DATASET EXTRACT =>
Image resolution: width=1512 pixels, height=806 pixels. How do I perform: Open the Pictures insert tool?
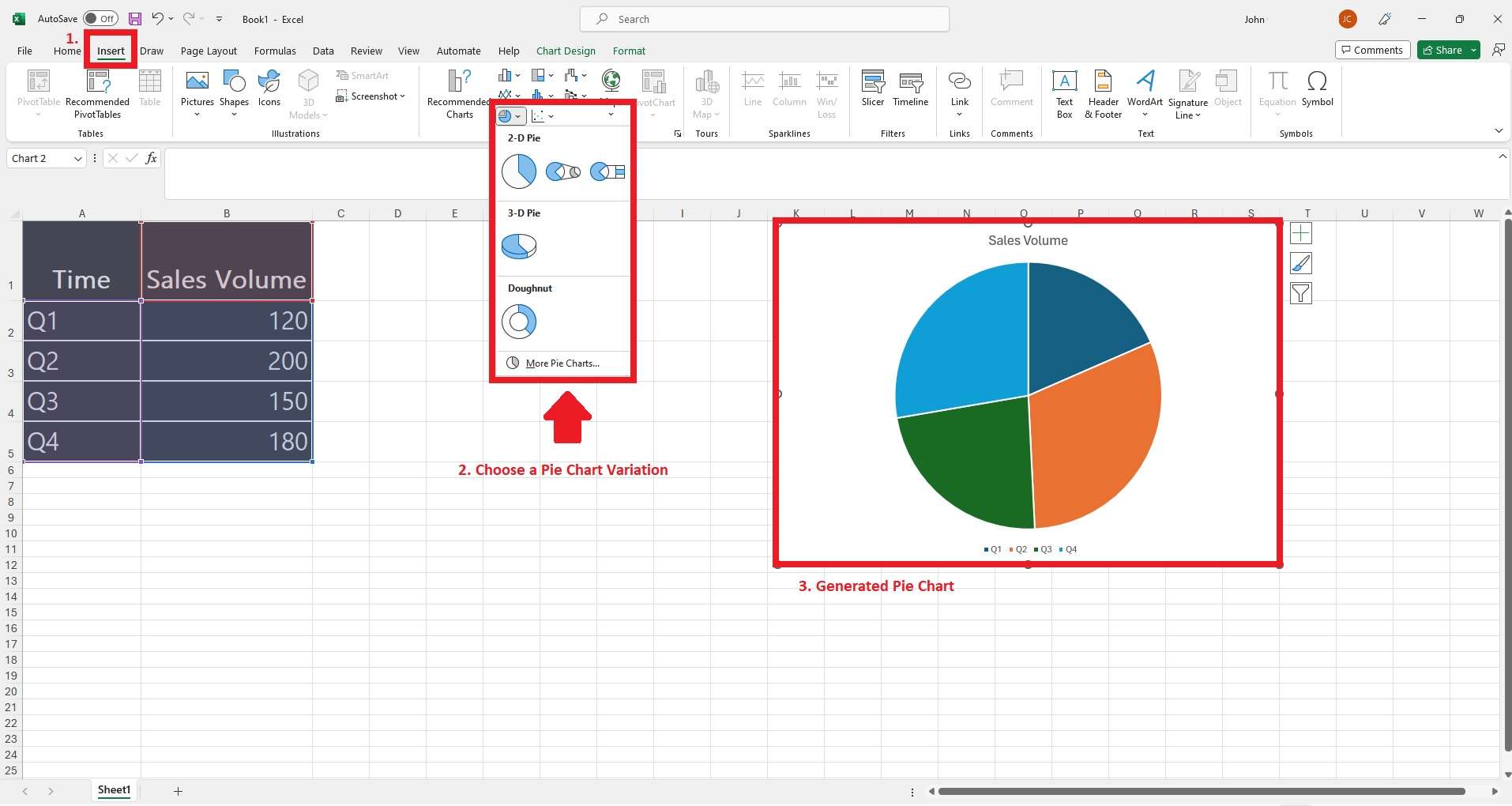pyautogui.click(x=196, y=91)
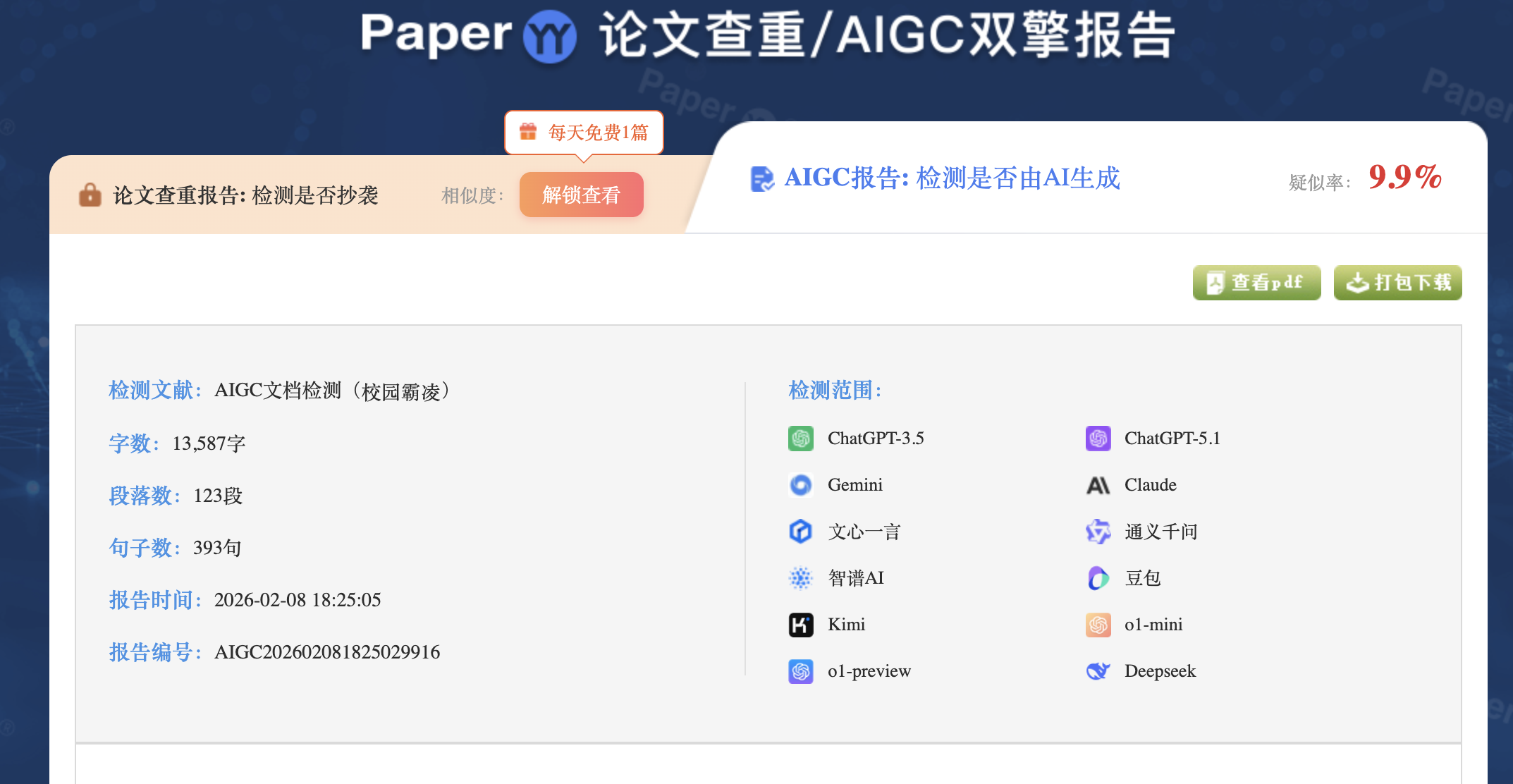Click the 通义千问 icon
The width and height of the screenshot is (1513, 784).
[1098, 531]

BRIEF =>
The expected answer is the full listing above, transcribed exactly and without pictures.

REPLY =>
Image resolution: width=1512 pixels, height=806 pixels. How do I perform: Open the Pictures insert tool?
pyautogui.click(x=196, y=91)
Click the 通义千问 icon
The width and height of the screenshot is (1513, 784).
[1098, 531]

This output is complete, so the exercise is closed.